Finishing a movie involves turning on the lights or getting up from the couch or gathering my coat from the seat next to me. It also involves turning to the person I went to the movie with to chat about what we saw together — to decompress my reactions by exposing them to conversation.

But finishing a game? Finishing a game is like getting in a fender bender. You’re moving steadily along. You have the big bang ending moment. Then nothing. Then it’s quiet; you’re still; and there’s nothing you can do. You’re helpless, and that drive you were enjoying is over.

That’s how I think my post-game feelings work. I’m still sorting this out who’s to blame.

And here’s a twist…

Just yesterday it was Sunday again, and again I finished a game. This time it was “Call of Duty 4.” I liked this game too. I’m not sure if I’d say it was better than “Ratchet” and “Episode Two.” But it is at least as good. After finishing that game, a strange thing happened: I didn’t feel bad. I’m trying to figure out why.

It may be because I didn’t want more. I’m not a fan of military-themed games and may have had my exact fill.

It may be because the final playable scene in “CoD4″ plays out in slow-motion, and that this part follows a very exciting, full-speed playable action sequence. So the game may have been letting me off its gameplay sugar rush in just the right gentle way.

It may be because after the credits roll there is a bonus playable mission. I won’t spoil it, but, rest assured that it is short. Maybe that mission provided just the right brief second helping that let me feel full.
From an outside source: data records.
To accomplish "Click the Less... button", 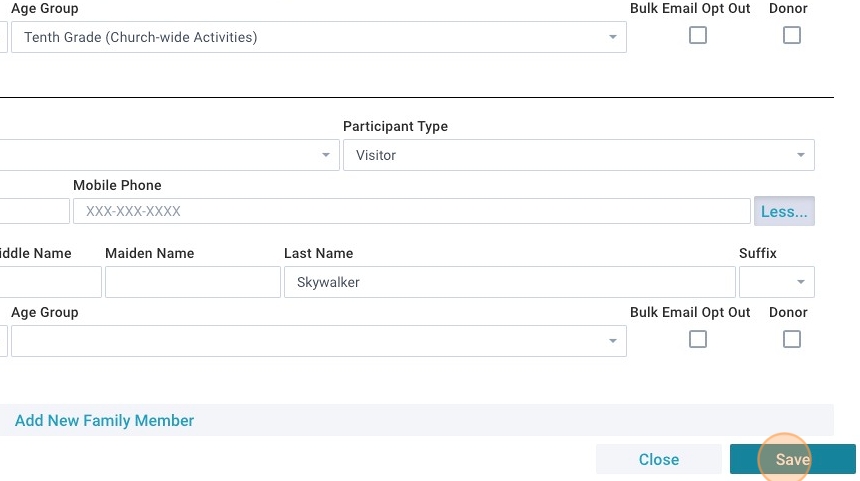I will click(784, 212).
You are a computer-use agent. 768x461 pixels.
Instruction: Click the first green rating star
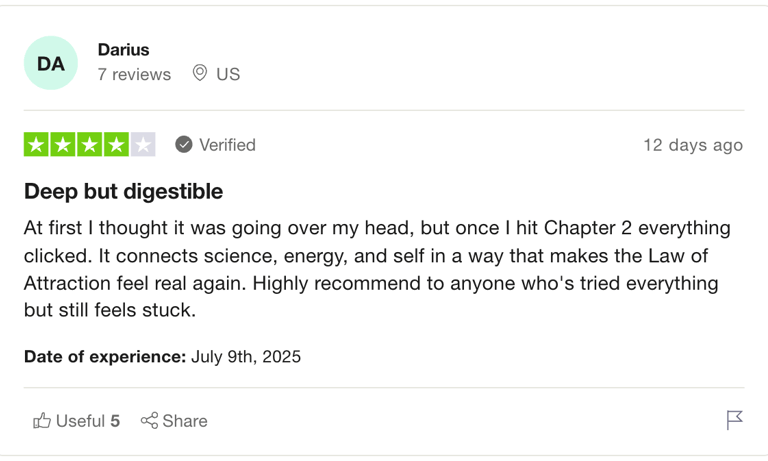click(36, 145)
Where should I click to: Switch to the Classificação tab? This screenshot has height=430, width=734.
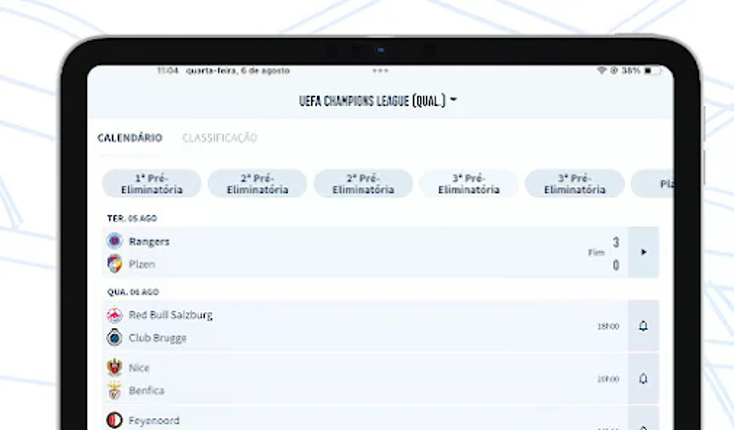coord(219,138)
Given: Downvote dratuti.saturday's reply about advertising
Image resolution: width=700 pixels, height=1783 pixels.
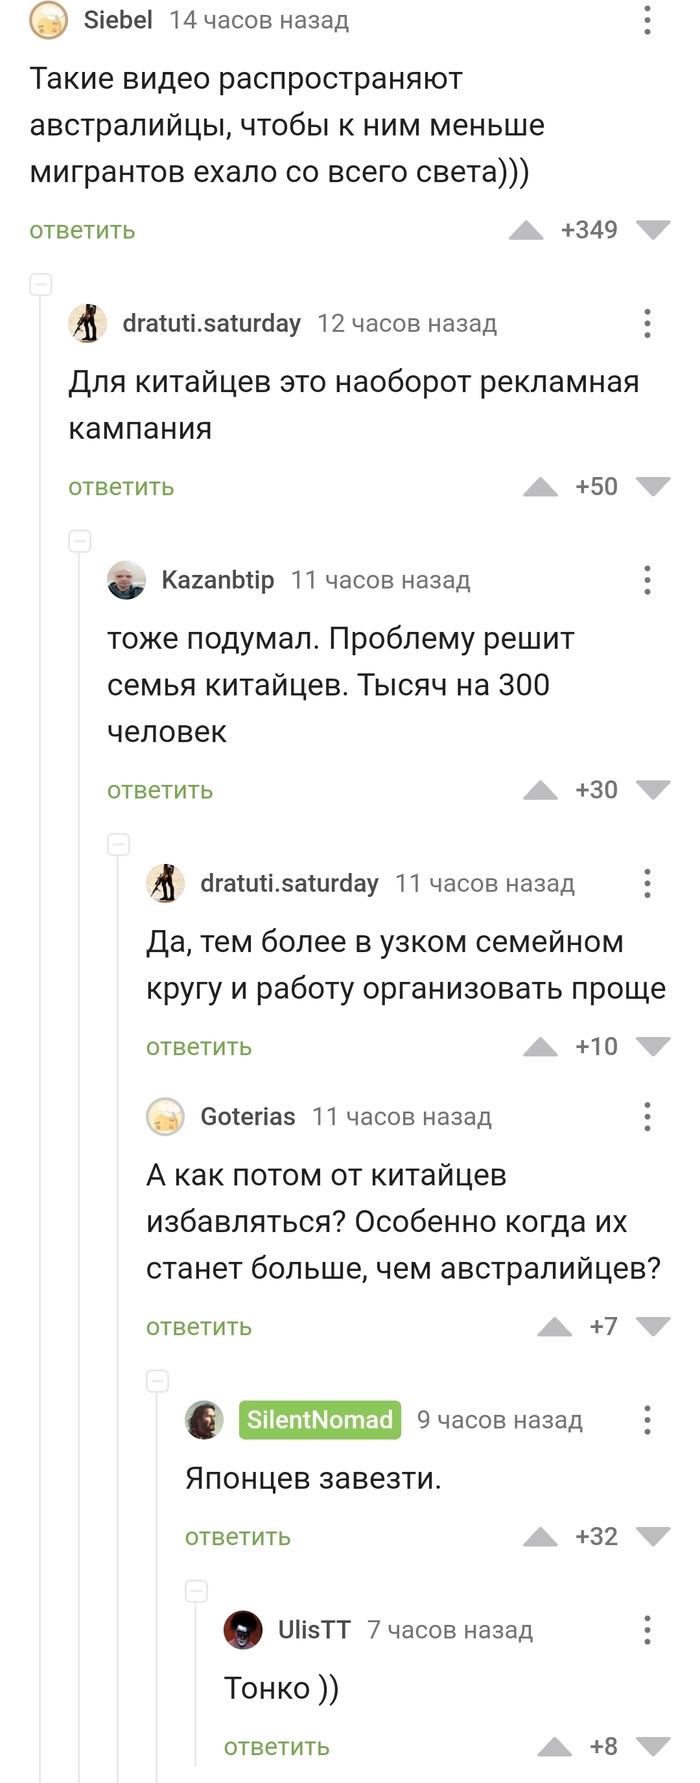Looking at the screenshot, I should 655,487.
And maybe the thing other games need is a little of that post-boss-battle playability. I love how “Zelda“s end in parties. But I feel the hollow, unhealthy feeling after I beat any of the games. What if I could walk around as Link in those parties? Would I feel less uneasy? Couldn’t I have flown “Ratchet”’s ship home? Or, as in “Grand Theft Auto,” couldn’t I have just been returned to my house, free to roam the entirety of the game world? What if, in other words, I could be involved in the games I play right after I save their worlds?

Like so many things related to the endings of games, the way we feel immediately after finishing a single-player epic has mostly been left undiscussed. Why do I feel so uncomfortable right away?

How do you feel when you finish a game? Do you think you’re feeling the way you should? Or is there anything that should be done differently to the ends of games that change how we feel when we finally set the controller down?

(Recent thing I’ve also done: Had the Wii ignore my birthday.)